[Excerpted text]
Back to blog

Definition of Done

HTS MCP Team · April 8, 2026 · 3 min read

retrieval-qualityclassificationsemantic-graphllm-agentscompleteness

Most LLM systems stop searching before the search is actually finished.


The problem with "looks right"

LLMs are very good at producing answers that feel complete before the underlying work actually is.

A model retrieves a few chunks. One of them matches closely. It reasons from that match, produces a confident answer, and moves on. For summarization or lightweight Q&A, that's usually fine.

Classification is different.

In classification, a relevant result is not the same thing as a sufficient result. The top semantic match can be strong and still miss the actual competing alternative. A hybrid search stack can feel sophisticated and still leave a critical blind spot. The model sounds certain. The retrieval process wasn't.

The gap between "found something plausible" and "actually finished looking" is where expensive mistakes live.

Why classification is harder than it looks

Classification is not open-ended generation. It is constrained decision-making inside a bounded space.

The question is not "can you find something relevant?" It is "can you justify this choice against the alternatives that almost fit?"

That means retrieval has to support exclusion, not just inclusion. The system has to find not only what matches, but what could be confused with what matches. And it has to do this reliably, not just when the embedding space happens to cluster the right candidates together.

Vector search is optimized to find what looks most similar. Classification requires something stricter: confidence that the model also considered what could have been confused with it. Even a very good retrieval stack doesn't naturally answer the question: what set of alternatives did we fail to examine?

The definition of done

This is the part most systems skip entirely.

For classification tasks like HTS tariff coding, "done" doesn't mean the model returned a code. It means the system has:

  • Identified the likely path through the classification hierarchy
  • Expanded to nearby and competing branches
  • Surfaced adjacent or commonly confused codes
  • Inspected exclusions, sibling relationships, and bridges across categories
  • Compared candidates before committing to one

That is a much harder standard than "top-k looked good." It's also a much more honest one.

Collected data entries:

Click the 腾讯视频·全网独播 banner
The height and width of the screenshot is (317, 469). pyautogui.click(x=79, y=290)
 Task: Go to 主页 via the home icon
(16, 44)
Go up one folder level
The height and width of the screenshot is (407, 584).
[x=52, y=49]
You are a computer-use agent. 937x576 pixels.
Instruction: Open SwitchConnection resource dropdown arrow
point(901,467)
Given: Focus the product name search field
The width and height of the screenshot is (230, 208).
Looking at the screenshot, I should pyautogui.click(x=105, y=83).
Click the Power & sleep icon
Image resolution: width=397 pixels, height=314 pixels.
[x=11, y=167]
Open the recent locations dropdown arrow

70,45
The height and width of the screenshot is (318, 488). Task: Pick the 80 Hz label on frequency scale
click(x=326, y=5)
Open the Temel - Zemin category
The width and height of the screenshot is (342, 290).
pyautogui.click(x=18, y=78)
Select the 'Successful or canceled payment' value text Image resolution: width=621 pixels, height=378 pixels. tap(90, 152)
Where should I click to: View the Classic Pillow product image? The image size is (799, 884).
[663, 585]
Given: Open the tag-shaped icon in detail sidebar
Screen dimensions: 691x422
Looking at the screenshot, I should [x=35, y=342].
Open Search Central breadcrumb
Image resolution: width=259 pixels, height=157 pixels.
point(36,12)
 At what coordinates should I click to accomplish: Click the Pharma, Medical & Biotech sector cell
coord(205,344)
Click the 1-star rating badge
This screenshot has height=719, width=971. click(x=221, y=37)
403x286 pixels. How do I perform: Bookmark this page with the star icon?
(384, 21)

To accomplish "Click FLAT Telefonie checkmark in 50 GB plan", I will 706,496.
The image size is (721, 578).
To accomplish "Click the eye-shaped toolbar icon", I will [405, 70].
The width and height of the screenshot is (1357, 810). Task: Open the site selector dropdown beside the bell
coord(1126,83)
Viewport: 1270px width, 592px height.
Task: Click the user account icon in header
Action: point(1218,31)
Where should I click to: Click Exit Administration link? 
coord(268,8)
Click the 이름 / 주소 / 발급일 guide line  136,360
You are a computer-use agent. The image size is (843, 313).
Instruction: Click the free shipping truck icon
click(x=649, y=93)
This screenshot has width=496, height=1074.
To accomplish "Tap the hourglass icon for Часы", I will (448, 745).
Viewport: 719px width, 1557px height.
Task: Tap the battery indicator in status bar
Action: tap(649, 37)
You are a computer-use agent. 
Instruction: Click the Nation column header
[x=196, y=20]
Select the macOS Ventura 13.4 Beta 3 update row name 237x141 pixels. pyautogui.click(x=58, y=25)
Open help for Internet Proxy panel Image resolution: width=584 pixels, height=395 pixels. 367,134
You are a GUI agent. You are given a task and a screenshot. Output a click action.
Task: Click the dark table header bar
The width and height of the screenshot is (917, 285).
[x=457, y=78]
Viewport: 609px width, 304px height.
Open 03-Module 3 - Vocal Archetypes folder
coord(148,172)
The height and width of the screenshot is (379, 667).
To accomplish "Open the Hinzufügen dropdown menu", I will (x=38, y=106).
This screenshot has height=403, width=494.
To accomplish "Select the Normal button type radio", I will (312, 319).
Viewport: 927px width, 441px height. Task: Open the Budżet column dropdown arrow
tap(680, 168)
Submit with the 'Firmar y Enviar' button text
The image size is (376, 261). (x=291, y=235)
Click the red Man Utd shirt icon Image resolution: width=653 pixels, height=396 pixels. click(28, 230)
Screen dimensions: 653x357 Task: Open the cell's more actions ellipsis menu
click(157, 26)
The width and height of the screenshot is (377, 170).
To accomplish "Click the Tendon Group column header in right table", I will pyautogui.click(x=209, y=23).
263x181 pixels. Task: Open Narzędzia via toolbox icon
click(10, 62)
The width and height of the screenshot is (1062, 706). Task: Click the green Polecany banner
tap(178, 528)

[Problem 1]
Answer these questions using the blog post:
(a) Which team is credited at the top of the post?
(b) According to the post, what is vector search optimized to find?
(c) For classification tasks like HTS tariff coding, what does the post say "done" doesn't mean?
[Problem 2]
Quote the blog post word for word, from "Back to blog" to "work actually is.".

[Final answer 1]
(a) The HTS MCP Team.
(b) What looks most similar.
(c) That the model returned a code.

[Final answer 2]
Back to blog

Definition of Done

HTS MCP Team · April 8, 2026 · 3 min read

retrieval-qualityclassificationsemantic-graphllm-agentscompleteness

Most LLM systems stop searching before the search is actually finished.


The problem with "looks right"

LLMs are very good at producing answers that feel complete before the underlying work actually is.